§ Given instruction:
Reproduce the lines starting with the line that contains "Refresh the 交班点检超期时长 chart" and continuing through the line that contains "Action: coord(208,154)", including both of those lines.

------ Records for processing ------

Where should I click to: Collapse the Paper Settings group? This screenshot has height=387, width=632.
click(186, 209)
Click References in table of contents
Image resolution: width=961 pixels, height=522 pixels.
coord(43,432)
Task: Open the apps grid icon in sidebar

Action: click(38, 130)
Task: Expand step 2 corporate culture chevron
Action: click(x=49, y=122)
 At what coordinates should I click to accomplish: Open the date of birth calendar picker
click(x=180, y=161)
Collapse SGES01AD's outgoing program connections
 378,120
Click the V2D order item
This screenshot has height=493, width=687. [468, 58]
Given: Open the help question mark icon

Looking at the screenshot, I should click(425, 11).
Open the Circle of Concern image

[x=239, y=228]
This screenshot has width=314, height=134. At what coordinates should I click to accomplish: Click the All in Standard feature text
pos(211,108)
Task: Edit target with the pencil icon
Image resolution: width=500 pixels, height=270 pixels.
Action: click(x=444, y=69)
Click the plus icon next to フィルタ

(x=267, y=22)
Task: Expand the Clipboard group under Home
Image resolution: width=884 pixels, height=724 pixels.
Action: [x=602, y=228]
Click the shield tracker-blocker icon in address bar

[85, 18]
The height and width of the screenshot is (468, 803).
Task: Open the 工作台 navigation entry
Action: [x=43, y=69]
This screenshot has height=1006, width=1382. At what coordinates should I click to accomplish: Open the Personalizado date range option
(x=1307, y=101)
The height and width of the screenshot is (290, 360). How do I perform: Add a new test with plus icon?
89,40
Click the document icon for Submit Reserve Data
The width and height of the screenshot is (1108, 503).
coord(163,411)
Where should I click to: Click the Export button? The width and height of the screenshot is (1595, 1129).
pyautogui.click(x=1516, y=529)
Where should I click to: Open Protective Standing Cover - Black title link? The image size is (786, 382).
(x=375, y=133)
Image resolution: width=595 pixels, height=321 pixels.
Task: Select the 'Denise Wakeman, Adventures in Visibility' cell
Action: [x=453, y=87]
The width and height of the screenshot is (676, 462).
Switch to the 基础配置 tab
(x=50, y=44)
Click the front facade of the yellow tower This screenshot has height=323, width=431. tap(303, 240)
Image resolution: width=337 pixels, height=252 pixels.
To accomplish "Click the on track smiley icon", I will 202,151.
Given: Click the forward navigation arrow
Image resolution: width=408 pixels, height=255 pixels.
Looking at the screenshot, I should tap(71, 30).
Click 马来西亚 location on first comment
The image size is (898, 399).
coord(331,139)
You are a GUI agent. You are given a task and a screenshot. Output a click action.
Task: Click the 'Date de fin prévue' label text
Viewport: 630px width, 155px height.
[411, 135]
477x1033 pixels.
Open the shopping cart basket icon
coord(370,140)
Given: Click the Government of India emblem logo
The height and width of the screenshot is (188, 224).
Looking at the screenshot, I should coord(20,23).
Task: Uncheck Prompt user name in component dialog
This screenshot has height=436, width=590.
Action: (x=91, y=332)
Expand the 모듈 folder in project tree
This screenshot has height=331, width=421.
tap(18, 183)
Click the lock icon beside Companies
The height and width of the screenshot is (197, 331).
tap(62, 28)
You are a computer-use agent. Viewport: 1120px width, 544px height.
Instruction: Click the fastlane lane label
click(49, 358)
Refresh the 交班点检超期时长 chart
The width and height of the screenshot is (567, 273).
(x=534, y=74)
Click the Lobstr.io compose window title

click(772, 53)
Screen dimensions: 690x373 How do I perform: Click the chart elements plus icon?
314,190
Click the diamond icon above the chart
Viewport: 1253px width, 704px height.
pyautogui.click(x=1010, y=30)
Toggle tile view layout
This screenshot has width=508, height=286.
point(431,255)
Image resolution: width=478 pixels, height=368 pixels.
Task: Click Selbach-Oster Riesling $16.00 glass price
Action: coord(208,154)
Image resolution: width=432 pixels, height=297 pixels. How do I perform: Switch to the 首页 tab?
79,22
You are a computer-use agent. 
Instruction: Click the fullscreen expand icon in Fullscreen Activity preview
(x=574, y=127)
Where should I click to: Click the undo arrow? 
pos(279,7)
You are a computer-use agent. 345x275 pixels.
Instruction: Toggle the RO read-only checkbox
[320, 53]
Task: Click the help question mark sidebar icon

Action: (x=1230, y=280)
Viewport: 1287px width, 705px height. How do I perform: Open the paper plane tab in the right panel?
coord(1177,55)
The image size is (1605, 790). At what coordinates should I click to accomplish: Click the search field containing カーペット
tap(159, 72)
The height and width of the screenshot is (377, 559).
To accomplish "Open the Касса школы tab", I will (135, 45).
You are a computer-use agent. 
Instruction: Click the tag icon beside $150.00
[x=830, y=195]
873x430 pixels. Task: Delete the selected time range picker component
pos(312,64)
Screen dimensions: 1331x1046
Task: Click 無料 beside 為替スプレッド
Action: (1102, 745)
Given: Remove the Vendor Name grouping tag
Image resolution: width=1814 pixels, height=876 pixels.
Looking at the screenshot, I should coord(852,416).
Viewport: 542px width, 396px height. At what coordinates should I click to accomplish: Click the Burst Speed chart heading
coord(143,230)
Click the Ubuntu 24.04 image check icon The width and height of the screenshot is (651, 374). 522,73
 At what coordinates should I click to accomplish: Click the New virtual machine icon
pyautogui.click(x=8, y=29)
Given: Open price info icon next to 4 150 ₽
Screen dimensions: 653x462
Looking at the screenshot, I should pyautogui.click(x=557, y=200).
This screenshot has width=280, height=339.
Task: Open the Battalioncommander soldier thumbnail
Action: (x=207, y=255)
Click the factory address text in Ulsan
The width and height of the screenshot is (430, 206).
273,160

------

§ Completed task:
Refresh the 交班点检超期时长 chart
The width and height of the screenshot is (567, 273).
(x=534, y=74)
Click the Lobstr.io compose window title

click(772, 53)
Screen dimensions: 690x373 How do I perform: Click the chart elements plus icon?
314,190
Click the diamond icon above the chart
Viewport: 1253px width, 704px height.
pyautogui.click(x=1010, y=30)
Toggle tile view layout
This screenshot has width=508, height=286.
point(431,255)
Image resolution: width=478 pixels, height=368 pixels.
Task: Click Selbach-Oster Riesling $16.00 glass price
Action: coord(208,154)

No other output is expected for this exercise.